What you will do: Count the lines below that contain the word "arrow", and give only the number.

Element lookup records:
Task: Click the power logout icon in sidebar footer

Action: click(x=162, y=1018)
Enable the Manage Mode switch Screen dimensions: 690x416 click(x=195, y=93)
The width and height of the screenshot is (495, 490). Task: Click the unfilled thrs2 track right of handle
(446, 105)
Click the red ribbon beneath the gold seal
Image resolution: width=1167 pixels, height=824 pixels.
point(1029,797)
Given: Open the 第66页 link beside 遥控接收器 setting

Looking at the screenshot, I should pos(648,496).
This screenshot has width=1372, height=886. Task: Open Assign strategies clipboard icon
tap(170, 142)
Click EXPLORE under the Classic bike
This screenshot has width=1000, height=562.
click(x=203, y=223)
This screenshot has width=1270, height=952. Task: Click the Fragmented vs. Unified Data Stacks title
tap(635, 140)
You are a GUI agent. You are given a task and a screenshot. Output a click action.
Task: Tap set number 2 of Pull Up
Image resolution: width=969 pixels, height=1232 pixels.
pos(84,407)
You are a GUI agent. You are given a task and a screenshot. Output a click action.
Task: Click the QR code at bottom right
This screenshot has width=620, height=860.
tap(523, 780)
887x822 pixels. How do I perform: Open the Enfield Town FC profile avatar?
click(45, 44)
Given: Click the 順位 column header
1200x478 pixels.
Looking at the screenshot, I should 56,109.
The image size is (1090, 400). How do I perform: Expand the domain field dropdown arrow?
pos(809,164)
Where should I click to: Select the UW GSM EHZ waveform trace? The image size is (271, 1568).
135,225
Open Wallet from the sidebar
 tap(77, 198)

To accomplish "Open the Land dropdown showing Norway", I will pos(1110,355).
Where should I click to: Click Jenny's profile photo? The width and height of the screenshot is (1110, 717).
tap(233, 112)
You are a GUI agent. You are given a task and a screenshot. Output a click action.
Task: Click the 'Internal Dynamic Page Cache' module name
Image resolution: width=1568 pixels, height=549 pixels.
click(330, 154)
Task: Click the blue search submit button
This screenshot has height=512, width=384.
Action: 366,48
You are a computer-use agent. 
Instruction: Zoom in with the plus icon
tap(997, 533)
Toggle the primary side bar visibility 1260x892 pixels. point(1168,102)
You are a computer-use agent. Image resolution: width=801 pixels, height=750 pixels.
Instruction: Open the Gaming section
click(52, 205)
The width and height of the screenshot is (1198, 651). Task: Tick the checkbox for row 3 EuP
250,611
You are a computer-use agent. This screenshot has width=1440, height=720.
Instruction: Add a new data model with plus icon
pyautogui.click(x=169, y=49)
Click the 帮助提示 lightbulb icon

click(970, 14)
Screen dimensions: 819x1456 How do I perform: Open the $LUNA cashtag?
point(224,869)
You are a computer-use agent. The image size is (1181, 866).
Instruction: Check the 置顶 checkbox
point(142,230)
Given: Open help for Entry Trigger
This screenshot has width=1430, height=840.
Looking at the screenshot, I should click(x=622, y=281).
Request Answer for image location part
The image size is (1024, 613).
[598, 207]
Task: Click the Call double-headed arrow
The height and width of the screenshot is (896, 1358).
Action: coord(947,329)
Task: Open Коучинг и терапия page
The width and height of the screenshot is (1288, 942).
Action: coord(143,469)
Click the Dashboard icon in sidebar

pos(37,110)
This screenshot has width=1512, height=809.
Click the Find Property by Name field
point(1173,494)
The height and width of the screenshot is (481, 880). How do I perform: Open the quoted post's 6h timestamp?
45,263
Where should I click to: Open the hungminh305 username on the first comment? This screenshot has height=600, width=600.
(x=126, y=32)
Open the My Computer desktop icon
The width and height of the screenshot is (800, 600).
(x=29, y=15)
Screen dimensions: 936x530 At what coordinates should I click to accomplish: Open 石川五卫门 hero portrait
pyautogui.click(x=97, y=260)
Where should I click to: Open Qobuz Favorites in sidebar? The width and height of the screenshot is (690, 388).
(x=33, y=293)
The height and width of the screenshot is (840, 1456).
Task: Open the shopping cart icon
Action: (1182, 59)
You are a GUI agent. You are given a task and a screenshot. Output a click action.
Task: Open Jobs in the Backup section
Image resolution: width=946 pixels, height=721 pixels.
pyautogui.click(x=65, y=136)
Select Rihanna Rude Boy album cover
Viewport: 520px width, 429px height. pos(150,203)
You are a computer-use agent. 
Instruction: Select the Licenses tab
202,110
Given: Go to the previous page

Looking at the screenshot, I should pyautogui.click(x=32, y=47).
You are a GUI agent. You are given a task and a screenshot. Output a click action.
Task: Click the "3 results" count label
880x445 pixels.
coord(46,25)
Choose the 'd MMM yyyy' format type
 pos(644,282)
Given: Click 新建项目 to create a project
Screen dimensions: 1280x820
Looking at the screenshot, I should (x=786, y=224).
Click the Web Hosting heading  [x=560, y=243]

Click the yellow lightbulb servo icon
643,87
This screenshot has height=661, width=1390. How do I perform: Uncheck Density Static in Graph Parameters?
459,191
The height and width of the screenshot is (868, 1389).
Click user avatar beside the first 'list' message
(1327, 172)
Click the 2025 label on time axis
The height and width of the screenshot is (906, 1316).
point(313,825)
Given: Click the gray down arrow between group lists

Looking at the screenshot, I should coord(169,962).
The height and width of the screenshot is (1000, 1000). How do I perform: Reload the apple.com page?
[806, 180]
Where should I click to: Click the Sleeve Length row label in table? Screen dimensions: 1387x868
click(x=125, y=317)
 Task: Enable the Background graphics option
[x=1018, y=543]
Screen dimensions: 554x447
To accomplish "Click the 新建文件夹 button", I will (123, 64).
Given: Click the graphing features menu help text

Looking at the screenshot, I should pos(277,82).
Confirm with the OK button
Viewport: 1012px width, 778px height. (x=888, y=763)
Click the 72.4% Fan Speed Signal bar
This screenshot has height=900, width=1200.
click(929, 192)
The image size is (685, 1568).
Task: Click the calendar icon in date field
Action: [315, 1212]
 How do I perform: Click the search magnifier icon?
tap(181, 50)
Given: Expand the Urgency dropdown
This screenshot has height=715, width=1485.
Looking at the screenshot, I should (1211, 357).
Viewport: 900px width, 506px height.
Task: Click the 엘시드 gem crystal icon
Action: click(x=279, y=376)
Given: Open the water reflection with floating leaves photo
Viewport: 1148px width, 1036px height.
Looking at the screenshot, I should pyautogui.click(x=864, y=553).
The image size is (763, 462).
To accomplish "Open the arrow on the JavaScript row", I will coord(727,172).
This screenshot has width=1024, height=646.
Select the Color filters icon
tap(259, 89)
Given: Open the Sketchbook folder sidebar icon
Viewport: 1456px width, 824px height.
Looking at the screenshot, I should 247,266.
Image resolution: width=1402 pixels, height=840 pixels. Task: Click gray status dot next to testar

Written solution: 4